__Supplied passage__:
......

News & Commentary

May 25, 2020

Mackenzie Bouverat

Mackenzie Bouverat is a student at Harvard Law School.

While some companies have avoided layoffs by relying on “budget maneuvers,” Work Share programs or by slashing executive compensation, many companies’ efforts to improve their ‘cost competitiveness’ continue to take the form of mass layoffs and firings. Weight Watchers–a company which offers various products and services to assist in weight loss–mass fired around 4,000 employees over a three minute zoom call on May 14. Company officials declined to say how many were terminated. The Atlantic has laid off 20% of its staff. IBM, which has announced a “major workforce reduction,” has yet to specify the exact amount of workers to be laid off. Kansas City plans to lay off 1,000 National Benefits Center employees.

The coronavirus pandemic has eliminated many traditional employment opportunities that college and high-school students rely on each summer, including retail, restaurants, and outdoor recreation. According to the Wall Street Journal, the unemployment rate for teens aged 16 to 19–32%, marking a high not seen since at least 1948. An April 17 survey of companies from the National Association of Colleges and Employers reported that 16% of respondents had revoked their summer-internship offers revoked, and that 23% were considering rescinding them. Of those employers planning to move forward with summer internships, 39% of employers are planning do so remotely.

......

__What to do__:
**A)** According to the commentary, what did some companies do to avoid layoffs? List each measure.
**B)** Reproduce word for word the part of the commentary that starts with the words containing "News & Commentary" and ends with "Benefits Center employees.".

__Extracted data__:
......

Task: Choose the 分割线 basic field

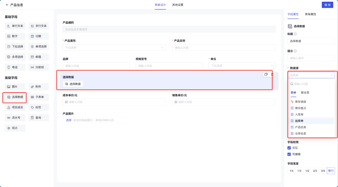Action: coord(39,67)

......

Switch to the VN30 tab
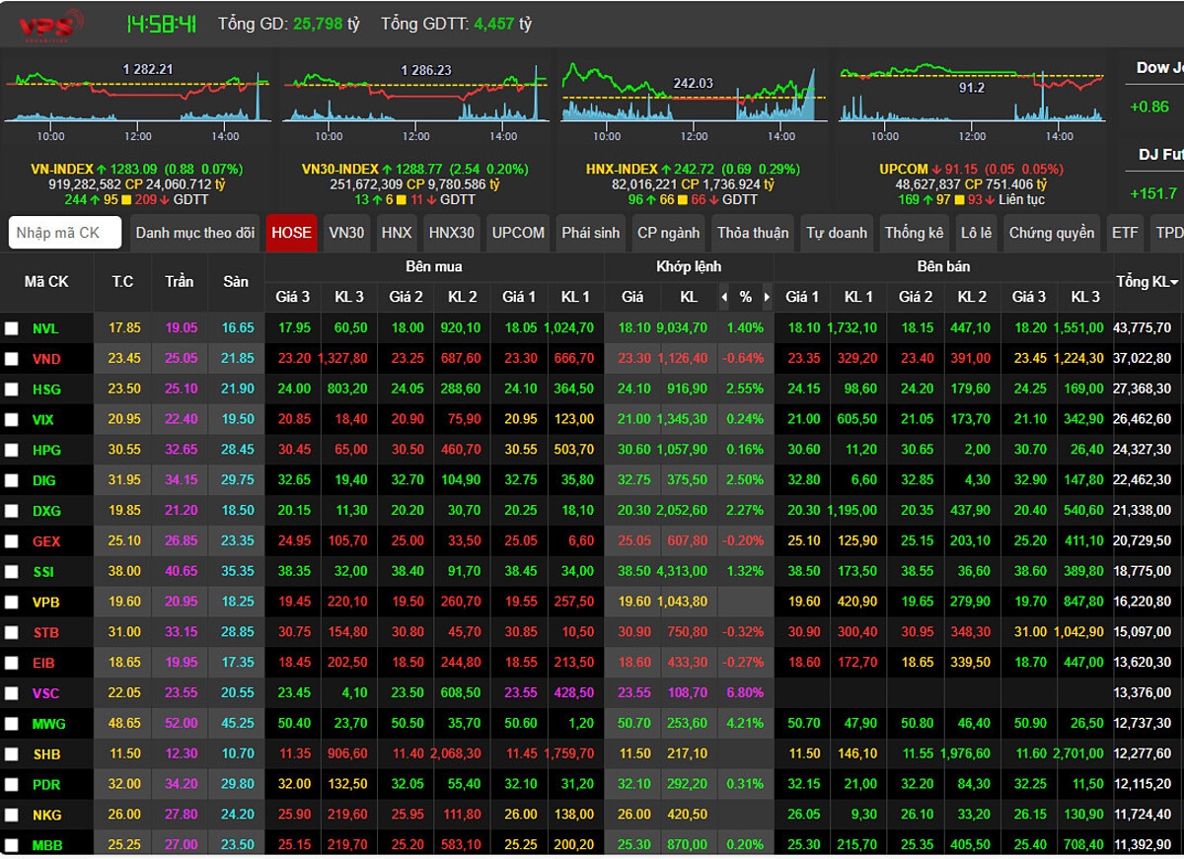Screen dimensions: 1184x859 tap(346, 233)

......

__List of solutions__:
**A)**
- "budget maneuvers"
- Work Share programs
- slashing executive compensation

**B)**
News & Commentary

May 25, 2020

Mackenzie Bouverat

Mackenzie Bouverat is a student at Harvard Law School.

While some companies have avoided layoffs by relying on “budget maneuvers,” Work Share programs or by slashing executive compensation, many companies’ efforts to improve their ‘cost competitiveness’ continue to take the form of mass layoffs and firings. Weight Watchers–a company which offers various products and services to assist in weight loss–mass fired around 4,000 employees over a three minute zoom call on May 14. Company officials declined to say how many were terminated. The Atlantic has laid off 20% of its staff. IBM, which has announced a “major workforce reduction,” has yet to specify the exact amount of workers to be laid off. Kansas City plans to lay off 1,000 National Benefits Center employees.